Optionally, in some embodiments, the exploration unit 2043 is specifically configured to: determine a target node in the updated first node set; traverse adjacent nodes adjacent to the target node, and determine an adjacent node with a minimum movement cost as a connected node of the target node; determine the connected node as a reference node, and return to execute the step of traversing the adjacent nodes adjacent to the target node until a reverse route is output; and reverse the reverse route to obtain the movement route for the lawn mowing robot to move to the charging station.

The route planning process of the present disclosure is completed above.
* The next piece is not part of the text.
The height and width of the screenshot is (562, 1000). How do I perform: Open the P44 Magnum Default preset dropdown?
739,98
As can be seen from the above, in the route planning device provided by the present disclosure, the detection component 201 can detect whether a charging station is located within a preset operation map. The acquisition component 202, when it is detected that the charging station is located within the preset operation map, acquires first position information of the lawn mowing robot and second position information of the charging station. Then, the calculation component 203 calculates a movement cost for the lawn mowing robot to move to the charging station in the operation map based on the first position information and the second position information. Finally, the planning component 204 plans a movement route for the lawn mowing robot to move to the charging station based on the movement cost. The route planning solution provided by the present disclosure can calculate a movement cost for the lawn mowing robot to move to the charging station in the operation map based on the first position information and the second position information, and use the movement cost for route planning, thereby achieving control of the lawn mowing robot to return to charge across areas without the need to find a charging station along an edge or bury a wire, which improves the efficiency of returning to charge.
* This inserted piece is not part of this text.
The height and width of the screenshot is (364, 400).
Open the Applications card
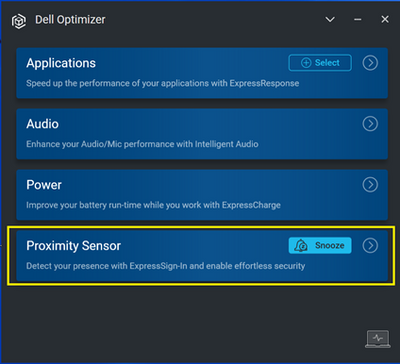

In addition, an embodiment of the present disclosure also provides a lawn mowing robot, as shown in FIG. 8, which shows a schematic structural diagram of the lawn mowing robot involved in the embodiment of the present disclosure. Specifically:

The lawn mowing robot can include a control component 501, a traveling mechanism 502, a cutting component 503, a power supply 504, and other components. Those skilled in the art can understand that the structure of the electronic device shown in FIG. 8 does not constitute a limitation on the electronic device, and can include more or fewer components than shown, or a combination of some components, or different component arrangements. Wherein:

    • the control component 501 is a control center of the lawn mowing robot. The control component 501 can specifically include components such as a Central Processing Unit (CPU), a memory, an input/output port, a system bus, a timer/counter, an analog-to-digital converter, and a digital-to-analog converter. The CPU executes various functions and processes data of the lawn mowing robot by running or executing software programs and/or components stored in the memory and calling data stored in the memory. Preferably, the CPU can integrate an disclosure processor and a modem processor, where the disclosure processor mainly processes an operating system and disclosure programs, etc., and the modem processor mainly processes wireless communication. It can be understood that the modem processor may not be integrated into the CPU.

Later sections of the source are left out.